509 lines
13 KiB
Markdown

# Container Entity
The Container entity represents hierarchical groupings of data assets (databases, schemas, folders, projects). This guide covers container operations in SDK V2.
## Overview
Containers organize data assets into hierarchical structures. Common use cases:
- **Database Hierarchies**: Database → Schema → Table
- **Data Lake Structures**: Bucket → Folder → File
- **Project Hierarchies**: Project → Dataset → Table
Containers use GUID-based URNs generated from their properties (platform, database, schema, etc.), ensuring deterministic URNs for the same logical container.
## URN Construction
Container URNs follow the pattern:
```
urn:li:container:{guid}
```
The GUID is generated by hashing a set of properties (platform, database, schema, env, etc.). This ensures:
- Deterministic URNs: Same properties always generate the same URN
- Uniqueness: Different containers have different URNs
- Hierarchical organization: Parent-child relationships are explicit
**Example:**
```java
Container database = Container.builder()
.platform("snowflake")
.database("analytics_db")
.env("PROD")
.displayName("Analytics Database")
.build();
String urn = database.getContainerUrn();
// urn:li:container:{guid-based-on-properties}
```
## Creating Containers
### Database Container
```java
Container database = Container.builder()
.platform("snowflake")
.database("analytics_db")
.env("PROD")
.displayName("Analytics Database")
.description("Production analytics database")
.qualifiedName("prod.snowflake.analytics_db")
.build();
```
### Schema Container with Parent
```java
Container schema = Container.builder()
.platform("snowflake")
.database("analytics_db")
.schema("public")
.env("PROD")
.displayName("Public Schema")
.qualifiedName("prod.snowflake.analytics_db.public")

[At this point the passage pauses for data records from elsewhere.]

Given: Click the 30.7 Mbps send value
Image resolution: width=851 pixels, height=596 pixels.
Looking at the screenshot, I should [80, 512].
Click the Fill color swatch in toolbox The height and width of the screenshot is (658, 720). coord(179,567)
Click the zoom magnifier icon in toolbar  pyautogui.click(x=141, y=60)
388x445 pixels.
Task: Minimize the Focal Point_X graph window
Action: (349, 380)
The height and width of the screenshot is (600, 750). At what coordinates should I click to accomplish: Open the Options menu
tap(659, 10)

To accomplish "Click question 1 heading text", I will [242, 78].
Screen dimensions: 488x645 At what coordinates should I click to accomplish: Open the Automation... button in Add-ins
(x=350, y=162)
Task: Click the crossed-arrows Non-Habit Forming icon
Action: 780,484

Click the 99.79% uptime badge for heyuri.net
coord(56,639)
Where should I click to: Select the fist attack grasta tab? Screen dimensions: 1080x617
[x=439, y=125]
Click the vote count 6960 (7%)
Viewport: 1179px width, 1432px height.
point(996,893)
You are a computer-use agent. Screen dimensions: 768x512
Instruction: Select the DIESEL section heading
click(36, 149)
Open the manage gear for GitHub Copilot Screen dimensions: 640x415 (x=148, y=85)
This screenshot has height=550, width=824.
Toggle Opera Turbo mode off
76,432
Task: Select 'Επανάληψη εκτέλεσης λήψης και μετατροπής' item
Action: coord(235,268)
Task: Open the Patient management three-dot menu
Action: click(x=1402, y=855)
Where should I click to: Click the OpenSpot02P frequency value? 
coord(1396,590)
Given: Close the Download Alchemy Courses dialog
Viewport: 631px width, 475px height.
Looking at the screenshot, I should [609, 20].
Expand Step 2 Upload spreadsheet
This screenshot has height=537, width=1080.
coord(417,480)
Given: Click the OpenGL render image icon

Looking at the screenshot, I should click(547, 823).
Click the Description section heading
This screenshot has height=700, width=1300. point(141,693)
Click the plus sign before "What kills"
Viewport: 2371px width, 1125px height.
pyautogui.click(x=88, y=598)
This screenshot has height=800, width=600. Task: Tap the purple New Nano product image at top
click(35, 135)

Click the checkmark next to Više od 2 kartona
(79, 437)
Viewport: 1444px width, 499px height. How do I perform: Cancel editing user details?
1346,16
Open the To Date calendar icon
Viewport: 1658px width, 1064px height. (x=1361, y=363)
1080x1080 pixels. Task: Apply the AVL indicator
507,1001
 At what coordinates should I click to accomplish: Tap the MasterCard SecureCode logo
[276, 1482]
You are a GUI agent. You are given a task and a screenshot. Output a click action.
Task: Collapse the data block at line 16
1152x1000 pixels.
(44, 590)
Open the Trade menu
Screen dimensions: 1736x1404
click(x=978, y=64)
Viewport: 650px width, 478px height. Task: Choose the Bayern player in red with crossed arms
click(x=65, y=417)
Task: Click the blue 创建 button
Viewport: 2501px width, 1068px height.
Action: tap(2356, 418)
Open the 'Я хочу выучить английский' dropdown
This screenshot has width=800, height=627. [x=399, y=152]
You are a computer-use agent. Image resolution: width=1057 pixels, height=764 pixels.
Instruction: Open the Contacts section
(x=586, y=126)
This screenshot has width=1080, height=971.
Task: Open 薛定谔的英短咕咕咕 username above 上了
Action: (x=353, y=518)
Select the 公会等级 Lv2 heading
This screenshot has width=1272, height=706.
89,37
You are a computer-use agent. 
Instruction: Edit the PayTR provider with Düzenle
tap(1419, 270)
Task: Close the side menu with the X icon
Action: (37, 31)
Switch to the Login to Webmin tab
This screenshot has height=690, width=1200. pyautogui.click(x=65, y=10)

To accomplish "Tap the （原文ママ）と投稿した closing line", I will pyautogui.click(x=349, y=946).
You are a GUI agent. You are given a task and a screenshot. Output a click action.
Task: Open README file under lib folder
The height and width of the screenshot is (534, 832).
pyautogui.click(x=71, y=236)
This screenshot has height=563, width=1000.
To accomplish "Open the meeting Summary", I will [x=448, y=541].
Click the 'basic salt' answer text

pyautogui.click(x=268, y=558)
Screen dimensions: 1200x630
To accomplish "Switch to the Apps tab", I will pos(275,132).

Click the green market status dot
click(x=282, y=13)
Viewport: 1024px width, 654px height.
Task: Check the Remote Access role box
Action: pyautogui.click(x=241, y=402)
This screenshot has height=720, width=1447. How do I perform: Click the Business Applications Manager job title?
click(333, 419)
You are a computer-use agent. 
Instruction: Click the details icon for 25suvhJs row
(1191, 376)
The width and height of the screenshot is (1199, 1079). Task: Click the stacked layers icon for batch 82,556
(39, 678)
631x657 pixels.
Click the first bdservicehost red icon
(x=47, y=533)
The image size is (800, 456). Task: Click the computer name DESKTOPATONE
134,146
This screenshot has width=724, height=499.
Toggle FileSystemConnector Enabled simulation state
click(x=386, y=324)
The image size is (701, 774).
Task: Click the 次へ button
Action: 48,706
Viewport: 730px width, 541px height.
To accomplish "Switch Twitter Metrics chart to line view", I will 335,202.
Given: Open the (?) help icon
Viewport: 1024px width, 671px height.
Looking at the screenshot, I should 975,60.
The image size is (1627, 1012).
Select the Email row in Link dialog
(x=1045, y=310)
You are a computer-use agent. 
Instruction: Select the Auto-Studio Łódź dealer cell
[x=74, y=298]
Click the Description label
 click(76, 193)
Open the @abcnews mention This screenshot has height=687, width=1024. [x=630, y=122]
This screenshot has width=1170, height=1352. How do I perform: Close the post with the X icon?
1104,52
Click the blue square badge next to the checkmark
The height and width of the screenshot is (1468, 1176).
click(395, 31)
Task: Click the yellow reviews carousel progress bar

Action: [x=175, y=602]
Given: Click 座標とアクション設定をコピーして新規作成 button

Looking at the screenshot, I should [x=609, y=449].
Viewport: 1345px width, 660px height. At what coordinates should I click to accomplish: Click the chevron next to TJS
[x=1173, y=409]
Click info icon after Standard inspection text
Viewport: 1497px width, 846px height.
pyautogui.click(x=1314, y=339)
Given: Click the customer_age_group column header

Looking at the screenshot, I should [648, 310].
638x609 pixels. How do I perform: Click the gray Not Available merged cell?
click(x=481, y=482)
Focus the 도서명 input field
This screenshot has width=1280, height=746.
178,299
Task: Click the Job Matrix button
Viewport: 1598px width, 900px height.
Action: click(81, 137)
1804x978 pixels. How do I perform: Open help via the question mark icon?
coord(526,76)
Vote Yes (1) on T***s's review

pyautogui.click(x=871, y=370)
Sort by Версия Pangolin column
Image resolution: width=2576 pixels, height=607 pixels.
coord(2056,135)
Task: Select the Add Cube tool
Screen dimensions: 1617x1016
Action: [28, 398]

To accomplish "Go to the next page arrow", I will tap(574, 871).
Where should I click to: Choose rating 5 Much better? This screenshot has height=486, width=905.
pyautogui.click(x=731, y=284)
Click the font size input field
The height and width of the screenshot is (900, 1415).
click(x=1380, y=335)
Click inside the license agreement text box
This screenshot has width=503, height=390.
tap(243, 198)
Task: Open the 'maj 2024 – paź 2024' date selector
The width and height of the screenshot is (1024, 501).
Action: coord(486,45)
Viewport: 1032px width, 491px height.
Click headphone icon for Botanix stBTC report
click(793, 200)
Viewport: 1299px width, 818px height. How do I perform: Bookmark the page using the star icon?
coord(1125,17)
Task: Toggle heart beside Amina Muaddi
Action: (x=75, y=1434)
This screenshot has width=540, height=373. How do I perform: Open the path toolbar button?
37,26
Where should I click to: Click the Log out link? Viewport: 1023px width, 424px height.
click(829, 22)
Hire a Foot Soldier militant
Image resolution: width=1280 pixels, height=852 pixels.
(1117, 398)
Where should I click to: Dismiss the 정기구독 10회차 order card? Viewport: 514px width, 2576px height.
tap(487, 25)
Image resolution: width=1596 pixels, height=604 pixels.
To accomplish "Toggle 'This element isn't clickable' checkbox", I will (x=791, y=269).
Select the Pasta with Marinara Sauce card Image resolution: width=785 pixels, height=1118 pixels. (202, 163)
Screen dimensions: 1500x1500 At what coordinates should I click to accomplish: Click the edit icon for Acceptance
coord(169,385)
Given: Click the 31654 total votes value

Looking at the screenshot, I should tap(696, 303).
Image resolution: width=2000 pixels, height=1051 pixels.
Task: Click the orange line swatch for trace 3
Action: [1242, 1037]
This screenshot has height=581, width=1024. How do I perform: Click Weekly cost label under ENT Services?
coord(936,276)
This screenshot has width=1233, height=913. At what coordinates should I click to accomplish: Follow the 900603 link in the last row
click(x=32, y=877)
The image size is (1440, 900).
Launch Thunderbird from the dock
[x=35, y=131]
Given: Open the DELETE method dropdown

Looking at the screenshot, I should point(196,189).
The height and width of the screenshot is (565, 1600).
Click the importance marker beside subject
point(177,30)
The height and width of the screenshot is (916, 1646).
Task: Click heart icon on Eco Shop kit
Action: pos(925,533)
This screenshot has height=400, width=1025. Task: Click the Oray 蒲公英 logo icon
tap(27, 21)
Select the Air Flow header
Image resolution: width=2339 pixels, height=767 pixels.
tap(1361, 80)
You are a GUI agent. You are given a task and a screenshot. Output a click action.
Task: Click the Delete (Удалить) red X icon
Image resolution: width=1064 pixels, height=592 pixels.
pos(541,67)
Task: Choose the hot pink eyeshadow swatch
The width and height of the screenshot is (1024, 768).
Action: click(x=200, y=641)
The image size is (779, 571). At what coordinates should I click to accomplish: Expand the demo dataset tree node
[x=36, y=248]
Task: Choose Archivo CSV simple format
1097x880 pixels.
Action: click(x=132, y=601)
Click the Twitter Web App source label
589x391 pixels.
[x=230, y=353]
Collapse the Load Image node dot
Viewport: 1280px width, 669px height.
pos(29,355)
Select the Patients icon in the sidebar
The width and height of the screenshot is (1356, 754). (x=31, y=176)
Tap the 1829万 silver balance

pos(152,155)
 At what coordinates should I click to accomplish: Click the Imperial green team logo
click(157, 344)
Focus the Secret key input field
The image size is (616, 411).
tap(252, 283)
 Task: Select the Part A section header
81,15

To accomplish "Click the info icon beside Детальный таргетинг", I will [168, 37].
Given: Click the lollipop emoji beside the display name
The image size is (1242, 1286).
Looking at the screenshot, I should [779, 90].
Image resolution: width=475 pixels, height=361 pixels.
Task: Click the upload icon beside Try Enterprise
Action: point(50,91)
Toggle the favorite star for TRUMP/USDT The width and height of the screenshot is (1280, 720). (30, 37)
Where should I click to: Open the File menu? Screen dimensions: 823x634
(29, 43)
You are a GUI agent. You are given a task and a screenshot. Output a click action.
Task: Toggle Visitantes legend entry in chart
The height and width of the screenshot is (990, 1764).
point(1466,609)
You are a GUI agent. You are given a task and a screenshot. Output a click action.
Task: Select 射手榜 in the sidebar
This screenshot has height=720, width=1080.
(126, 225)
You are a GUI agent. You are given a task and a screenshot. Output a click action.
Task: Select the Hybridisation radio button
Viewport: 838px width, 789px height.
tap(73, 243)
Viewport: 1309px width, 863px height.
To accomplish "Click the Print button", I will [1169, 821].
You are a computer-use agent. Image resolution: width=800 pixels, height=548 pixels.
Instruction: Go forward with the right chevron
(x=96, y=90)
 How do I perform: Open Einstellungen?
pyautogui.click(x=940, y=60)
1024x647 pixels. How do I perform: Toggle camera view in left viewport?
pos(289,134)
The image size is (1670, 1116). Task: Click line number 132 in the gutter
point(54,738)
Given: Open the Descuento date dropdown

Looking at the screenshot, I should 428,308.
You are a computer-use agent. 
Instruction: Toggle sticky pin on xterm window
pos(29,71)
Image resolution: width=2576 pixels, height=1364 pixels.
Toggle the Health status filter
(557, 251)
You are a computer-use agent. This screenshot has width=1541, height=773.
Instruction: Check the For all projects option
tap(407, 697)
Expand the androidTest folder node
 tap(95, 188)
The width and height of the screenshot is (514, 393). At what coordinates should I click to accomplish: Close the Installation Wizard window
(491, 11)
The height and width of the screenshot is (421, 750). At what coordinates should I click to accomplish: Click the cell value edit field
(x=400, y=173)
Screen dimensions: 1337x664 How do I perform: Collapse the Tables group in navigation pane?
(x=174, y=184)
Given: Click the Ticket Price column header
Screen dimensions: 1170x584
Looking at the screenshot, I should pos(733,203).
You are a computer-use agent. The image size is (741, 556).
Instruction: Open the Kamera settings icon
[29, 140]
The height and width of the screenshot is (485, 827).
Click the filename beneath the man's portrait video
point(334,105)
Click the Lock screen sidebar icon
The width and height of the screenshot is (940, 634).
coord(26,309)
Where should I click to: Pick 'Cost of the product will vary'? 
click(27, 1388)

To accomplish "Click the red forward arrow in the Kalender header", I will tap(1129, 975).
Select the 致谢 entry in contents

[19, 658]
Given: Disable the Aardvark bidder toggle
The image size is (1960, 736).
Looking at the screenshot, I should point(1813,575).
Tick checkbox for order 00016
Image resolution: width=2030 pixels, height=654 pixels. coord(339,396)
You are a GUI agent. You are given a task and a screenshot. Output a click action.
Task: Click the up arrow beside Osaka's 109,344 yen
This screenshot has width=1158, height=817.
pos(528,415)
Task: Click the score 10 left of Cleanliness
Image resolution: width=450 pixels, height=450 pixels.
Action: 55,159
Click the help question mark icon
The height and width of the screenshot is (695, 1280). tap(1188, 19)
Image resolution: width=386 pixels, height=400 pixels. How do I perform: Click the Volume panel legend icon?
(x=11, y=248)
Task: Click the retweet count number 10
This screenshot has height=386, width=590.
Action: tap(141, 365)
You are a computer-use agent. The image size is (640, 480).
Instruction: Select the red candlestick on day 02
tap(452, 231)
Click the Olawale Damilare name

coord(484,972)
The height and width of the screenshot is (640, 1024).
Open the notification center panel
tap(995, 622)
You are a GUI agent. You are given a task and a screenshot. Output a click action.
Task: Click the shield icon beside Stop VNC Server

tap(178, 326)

.parentContainer(database.getContainerUrn())
.build();
```
### With Custom Properties
```java
Map<String, String> properties = new HashMap<>();
properties.put("size_gb", "2500");
properties.put("table_count", "150");
properties.put("owner_team", "data_platform");
Container database = Container.builder()
.platform("postgres")
.database("production")
.displayName("Production Database")
.customProperties(properties)
.build();
```
### With External URL
```java
Container database = Container.builder()
.platform("bigquery")
.database("analytics")
.displayName("Analytics Database")
.externalUrl("https://console.cloud.google.com/bigquery/project/analytics")
.build();
```
## Hierarchical Relationships
### Parent-Child Structure
Containers support explicit parent-child relationships for organizing data assets hierarchically.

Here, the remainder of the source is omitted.